Argonaut’s BRender Blazing Render Engine Open Sourced

Twitter user @foone just tweeted about the open sourcing of Argonaut’s BRender, or Blazing Render, game engine.

foone Tweet about open sourcing of Argonaut games Brender or Blazing Render gaming engine
https://twitter.com/Foone/status/1521583448795672576

The source code is available on GitHub under the MIT open source license. Foone also has a wiki page which includes a list of games created using BRender, including titles such as Carmageddon as well as Microsoft’s 3D Movie Maker. From the documentation, BRender is described as:

BRender is a rendering engine, the ‘bit of magic in the middle’ that turns a scene into an image. It is the TV camera of virtual reality, translating an abstract description of a set, with its actors, cameras and lights, into a picture on a screen.
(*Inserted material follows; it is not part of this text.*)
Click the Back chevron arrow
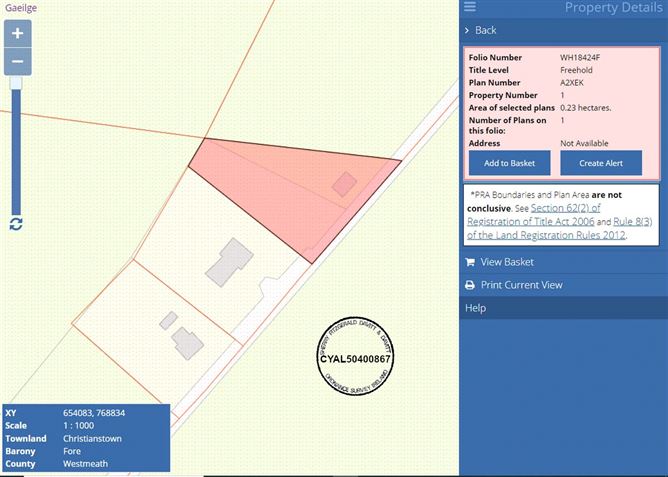Viewport: 668px width, 477px height. click(x=468, y=30)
BRender is a combination of the most recent research in 3D graphics techniques and algorithms, and painstaking efforts to translate those algorithms into streamlined, lean, mean and highly optimised C code. Efficiency notwithstanding, BRender has always been designed with cross-platform portability, a wide range of useful features, and general purpose application, firmly in mind.

BRender takes the form of a C library, a set of C headers and library files that you build into your application. This lets you concentrate solely upon the task of describing scenes, modelling them and presenting them to the user. BRender takes care of all the hard work involved in positioning items in a scene, lighting them, applying special effects, and from a given camera specification, working out what’s in the image, and rendering it (clipping, hidden surface removal, transparency, reflection, etc.).
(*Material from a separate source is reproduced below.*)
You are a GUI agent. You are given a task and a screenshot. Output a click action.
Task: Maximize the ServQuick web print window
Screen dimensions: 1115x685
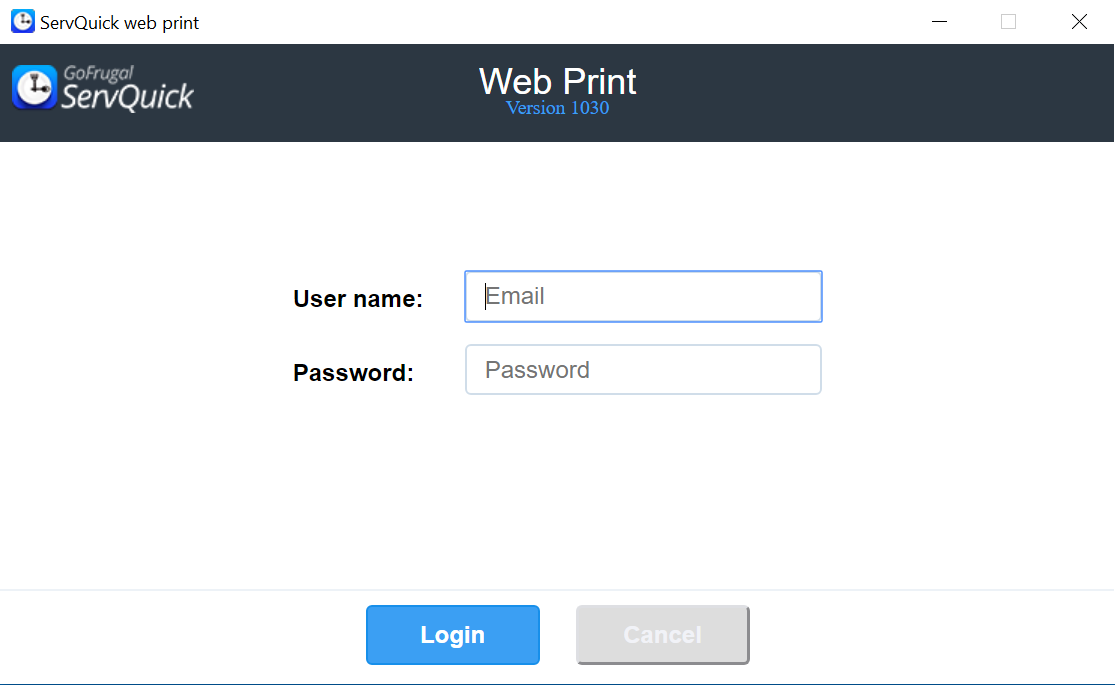point(1008,21)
The BRender C Library not only provides access to the rendering engine, but also facilities at each end of the process: describing a scene and processing the resulting image.

BRender source code is a combination of C and Assembly and can be compiled with Borland, Microsoft and Watcom compilers from the 90s. It may be possible to get the code to compile with a modern compiler, but it will be challenging. If you wish to install one of these older compilers, links are available below.

Key Links

GitHub Archive

Wiki With Documentation

Borland Compiler

Visual C++ 2 Compiler

Watcom Compiler

You can learn more about the Argonaut Games Blazing Render source code release in the video below.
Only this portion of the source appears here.